◆ **Assignment**
What this exercise calls for is an exact copy of the data.

◆ **Material shown**
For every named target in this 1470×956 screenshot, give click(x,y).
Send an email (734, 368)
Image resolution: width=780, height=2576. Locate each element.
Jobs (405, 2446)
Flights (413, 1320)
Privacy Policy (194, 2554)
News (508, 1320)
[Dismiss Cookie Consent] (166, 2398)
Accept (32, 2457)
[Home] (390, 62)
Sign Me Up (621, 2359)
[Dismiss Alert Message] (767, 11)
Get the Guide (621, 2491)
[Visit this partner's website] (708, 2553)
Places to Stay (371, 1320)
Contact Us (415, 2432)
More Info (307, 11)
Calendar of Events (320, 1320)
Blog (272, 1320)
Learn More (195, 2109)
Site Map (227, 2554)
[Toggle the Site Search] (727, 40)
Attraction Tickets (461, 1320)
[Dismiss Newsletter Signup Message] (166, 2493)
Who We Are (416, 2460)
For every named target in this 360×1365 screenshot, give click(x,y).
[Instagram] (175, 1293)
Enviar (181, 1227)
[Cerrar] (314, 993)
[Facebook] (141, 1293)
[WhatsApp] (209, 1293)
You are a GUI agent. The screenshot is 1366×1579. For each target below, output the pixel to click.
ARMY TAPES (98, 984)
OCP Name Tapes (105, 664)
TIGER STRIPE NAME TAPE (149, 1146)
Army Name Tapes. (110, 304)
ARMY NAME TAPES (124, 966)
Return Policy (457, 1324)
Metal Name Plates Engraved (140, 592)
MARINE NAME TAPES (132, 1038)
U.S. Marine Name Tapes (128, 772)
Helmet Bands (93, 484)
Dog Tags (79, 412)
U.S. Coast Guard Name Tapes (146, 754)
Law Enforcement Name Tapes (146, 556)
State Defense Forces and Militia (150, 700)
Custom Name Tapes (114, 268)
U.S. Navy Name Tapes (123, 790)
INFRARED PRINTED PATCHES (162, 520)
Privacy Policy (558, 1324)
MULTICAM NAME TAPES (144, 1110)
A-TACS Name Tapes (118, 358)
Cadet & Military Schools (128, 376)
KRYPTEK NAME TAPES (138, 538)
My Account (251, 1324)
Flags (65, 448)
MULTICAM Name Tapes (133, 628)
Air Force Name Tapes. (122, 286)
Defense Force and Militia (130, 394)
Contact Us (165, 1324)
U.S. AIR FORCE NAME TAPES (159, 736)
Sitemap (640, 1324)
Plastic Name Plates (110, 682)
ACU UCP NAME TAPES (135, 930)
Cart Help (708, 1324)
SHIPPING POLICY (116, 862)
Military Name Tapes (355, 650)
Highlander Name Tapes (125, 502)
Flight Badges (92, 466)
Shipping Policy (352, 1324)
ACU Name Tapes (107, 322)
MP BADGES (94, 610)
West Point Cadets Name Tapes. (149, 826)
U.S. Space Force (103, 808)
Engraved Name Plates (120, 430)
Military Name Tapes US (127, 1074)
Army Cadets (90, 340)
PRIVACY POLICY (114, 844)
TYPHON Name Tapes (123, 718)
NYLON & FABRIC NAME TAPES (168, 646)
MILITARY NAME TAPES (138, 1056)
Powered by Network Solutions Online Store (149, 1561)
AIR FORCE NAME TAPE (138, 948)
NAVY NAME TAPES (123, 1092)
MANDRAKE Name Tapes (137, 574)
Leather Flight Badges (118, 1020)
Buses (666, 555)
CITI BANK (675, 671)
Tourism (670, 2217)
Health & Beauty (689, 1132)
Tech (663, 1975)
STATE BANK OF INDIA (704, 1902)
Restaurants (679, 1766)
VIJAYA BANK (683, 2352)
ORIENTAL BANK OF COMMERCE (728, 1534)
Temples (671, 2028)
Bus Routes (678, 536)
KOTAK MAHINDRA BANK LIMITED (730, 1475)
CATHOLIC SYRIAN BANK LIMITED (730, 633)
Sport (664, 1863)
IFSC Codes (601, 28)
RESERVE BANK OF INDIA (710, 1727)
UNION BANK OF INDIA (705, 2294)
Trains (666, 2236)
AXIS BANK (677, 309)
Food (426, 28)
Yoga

◆ **Task solution**
For every named target in this 1470×956 screenshot, give click(x,y).
Send an email (734, 368)
Image resolution: width=780, height=2576. Locate each element.
Jobs (405, 2446)
Flights (413, 1320)
Privacy Policy (194, 2554)
News (508, 1320)
[Dismiss Cookie Consent] (166, 2398)
Accept (32, 2457)
[Home] (390, 62)
Sign Me Up (621, 2359)
[Dismiss Alert Message] (767, 11)
Get the Guide (621, 2491)
[Visit this partner's website] (708, 2553)
Places to Stay (371, 1320)
Contact Us (415, 2432)
More Info (307, 11)
Calendar of Events (320, 1320)
Blog (272, 1320)
Learn More (195, 2109)
Site Map (227, 2554)
[Toggle the Site Search] (727, 40)
Attraction Tickets (461, 1320)
[Dismiss Newsletter Signup Message] (166, 2493)
Who We Are (416, 2460)
For every named target in this 360×1365 screenshot, give click(x,y).
[Instagram] (175, 1293)
Enviar (181, 1227)
[Cerrar] (314, 993)
[Facebook] (141, 1293)
[WhatsApp] (209, 1293)
You are a GUI agent. The screenshot is 1366×1579. For each target below, output the pixel to click.
ARMY TAPES (98, 984)
OCP Name Tapes (105, 664)
TIGER STRIPE NAME TAPE (149, 1146)
Army Name Tapes. (110, 304)
ARMY NAME TAPES (124, 966)
Return Policy (457, 1324)
Metal Name Plates Engraved (140, 592)
MARINE NAME TAPES (132, 1038)
U.S. Marine Name Tapes (128, 772)
Helmet Bands (93, 484)
Dog Tags (79, 412)
U.S. Coast Guard Name Tapes (146, 754)
Law Enforcement Name Tapes (146, 556)
State Defense Forces and Militia (150, 700)
Custom Name Tapes (114, 268)
U.S. Navy Name Tapes (123, 790)
INFRARED PRINTED PATCHES (162, 520)
Privacy Policy (558, 1324)
MULTICAM NAME TAPES (144, 1110)
A-TACS Name Tapes (118, 358)
Cadet & Military Schools (128, 376)
KRYPTEK NAME TAPES (138, 538)
My Account (251, 1324)
Flags (65, 448)
MULTICAM Name Tapes (133, 628)
Air Force Name Tapes. (122, 286)
Defense Force and Militia (130, 394)
Contact Us (165, 1324)
U.S. AIR FORCE NAME TAPES (159, 736)
Sitemap (640, 1324)
Plastic Name Plates (110, 682)
ACU UCP NAME TAPES (135, 930)
Cart Help (708, 1324)
SHIPPING POLICY (116, 862)
Military Name Tapes (355, 650)
Highlander Name Tapes (125, 502)
Flight Badges (92, 466)
Shipping Policy (352, 1324)
ACU Name Tapes (107, 322)
MP BADGES (94, 610)
West Point Cadets Name Tapes. (149, 826)
U.S. Space Force (103, 808)
Engraved Name Plates (120, 430)
Military Name Tapes US (127, 1074)
Army Cadets (90, 340)
PRIVACY POLICY (114, 844)
TYPHON Name Tapes (123, 718)
NYLON & FABRIC NAME TAPES (168, 646)
MILITARY NAME TAPES (138, 1056)
Powered by Network Solutions Online Store (149, 1561)
AIR FORCE NAME TAPE (138, 948)
NAVY NAME TAPES (123, 1092)
MANDRAKE Name Tapes (137, 574)
Leather Flight Badges (118, 1020)
Buses (666, 555)
CITI BANK (675, 671)
Tourism (670, 2217)
Health & Beauty (689, 1132)
Tech (663, 1975)
STATE BANK OF INDIA (704, 1902)
Restaurants (679, 1766)
VIJAYA BANK (683, 2352)
ORIENTAL BANK OF COMMERCE (728, 1534)
Temples (671, 2028)
Bus Routes (678, 536)
KOTAK MAHINDRA BANK LIMITED (730, 1475)
CATHOLIC SYRIAN BANK LIMITED (730, 633)
Sport (664, 1863)
IFSC Codes (601, 28)
RESERVE BANK OF INDIA (710, 1727)
UNION BANK OF INDIA (705, 2294)
Trains (666, 2236)
AXIS BANK (677, 309)
Food (426, 28)
Yoga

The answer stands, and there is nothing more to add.